Dynin-Omni pipeline topology (frozen).

Stage 0: token2text — multimodal understanding / text generation (comprehension) Stage 1: token2image — stage-0 tokens → image latents Stage 2: token2audio — stage-1 tokens → audio latents

All three stages run on the generation worker (LLM_GENERATION); the inter-stage hand-off uses the worker-connector full-payload data plane (*_full_payload producers + token2text_to_token2image / token2image_to_token2audio consumers).
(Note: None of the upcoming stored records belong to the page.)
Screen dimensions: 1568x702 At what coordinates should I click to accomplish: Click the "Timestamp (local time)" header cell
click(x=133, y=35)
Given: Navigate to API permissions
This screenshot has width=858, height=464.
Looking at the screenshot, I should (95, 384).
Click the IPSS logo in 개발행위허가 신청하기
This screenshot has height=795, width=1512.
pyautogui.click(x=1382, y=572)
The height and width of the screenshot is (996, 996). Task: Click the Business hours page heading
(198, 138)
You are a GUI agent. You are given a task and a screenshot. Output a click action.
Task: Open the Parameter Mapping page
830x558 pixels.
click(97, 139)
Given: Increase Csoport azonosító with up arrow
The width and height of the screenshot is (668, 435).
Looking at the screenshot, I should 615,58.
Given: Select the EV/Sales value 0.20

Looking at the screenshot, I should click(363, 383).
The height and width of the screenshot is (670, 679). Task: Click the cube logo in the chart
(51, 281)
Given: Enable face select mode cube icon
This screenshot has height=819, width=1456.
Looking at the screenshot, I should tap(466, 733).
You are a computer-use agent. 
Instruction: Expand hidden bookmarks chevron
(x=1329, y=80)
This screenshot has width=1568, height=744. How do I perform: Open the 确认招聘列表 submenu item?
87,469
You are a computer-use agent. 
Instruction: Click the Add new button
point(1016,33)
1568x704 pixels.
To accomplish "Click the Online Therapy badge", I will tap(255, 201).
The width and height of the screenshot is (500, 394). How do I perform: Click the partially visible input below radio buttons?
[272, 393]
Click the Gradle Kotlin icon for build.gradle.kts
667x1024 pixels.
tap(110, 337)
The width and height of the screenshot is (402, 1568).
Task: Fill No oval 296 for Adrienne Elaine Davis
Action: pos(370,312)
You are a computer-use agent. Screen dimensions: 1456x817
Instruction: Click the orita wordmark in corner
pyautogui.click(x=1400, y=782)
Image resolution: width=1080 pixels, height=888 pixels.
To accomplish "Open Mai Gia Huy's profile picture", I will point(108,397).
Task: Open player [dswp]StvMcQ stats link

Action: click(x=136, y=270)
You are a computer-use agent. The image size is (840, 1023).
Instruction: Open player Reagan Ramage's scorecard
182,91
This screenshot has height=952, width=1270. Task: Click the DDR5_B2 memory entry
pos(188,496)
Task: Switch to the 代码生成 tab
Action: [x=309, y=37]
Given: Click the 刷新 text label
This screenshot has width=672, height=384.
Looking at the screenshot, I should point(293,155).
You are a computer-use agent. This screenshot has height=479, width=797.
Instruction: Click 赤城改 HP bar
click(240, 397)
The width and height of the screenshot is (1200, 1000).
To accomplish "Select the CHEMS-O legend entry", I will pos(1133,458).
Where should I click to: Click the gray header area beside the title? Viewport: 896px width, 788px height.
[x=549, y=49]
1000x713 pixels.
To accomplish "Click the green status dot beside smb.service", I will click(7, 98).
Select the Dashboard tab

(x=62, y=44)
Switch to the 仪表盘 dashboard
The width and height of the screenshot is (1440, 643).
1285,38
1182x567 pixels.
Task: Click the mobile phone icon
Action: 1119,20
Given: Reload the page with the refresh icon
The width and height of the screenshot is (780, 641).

Deploy knobs (devices, GPU memory, batched tokens, connectors) live in vllm_omni/deploy/dynin_omni*.yaml.

DYNIN_OMNI_PIPELINE module-attribute

DYNIN_OMNI_PIPELINE = PipelineConfig(
    model_type="dynin_omni",
    model_arch="DyninOmniForConditionalGeneration",
    hf_architectures=("DyninOmniForConditionalGeneration",),
    stages=(
        StagePipelineConfig(
            stage_id=0,
            model_stage="token2text",
            execution_type=LLM_GENERATION,
            input_sources=(),
            final_output=True,
            final_output_type="text",
            owns_tokenizer=True,
            engine_output_type="latent",
            custom_process_next_stage_input_func=f"{_PROC}.token2text_to_token2image_full_payload",
        ),
        StagePipelineConfig(
            stage_id=1,
            model_stage="token2image",
            execution_type=LLM_GENERATION,
            input_sources=(0,),
            final_output=True,
            final_output_type="image",
            engine_output_type="latent",
            custom_process_input_func=f"{_PROC}.token2text_to_token2image",
            custom_process_next_stage_input_func=f"{_PROC}.token2image_to_token2audio_full_payload",
        ),
        StagePipelineConfig(
            stage_id=2,
            model_stage="token2audio",
            execution_type=LLM_GENERATION,
            input_sources=(1,),
            final_output=True,
            final_output_type="audio",
            engine_output_type="latent",
            custom_process_input_func=f"{_PROC}.token2image_to_token2audio",
        ),
    ),
)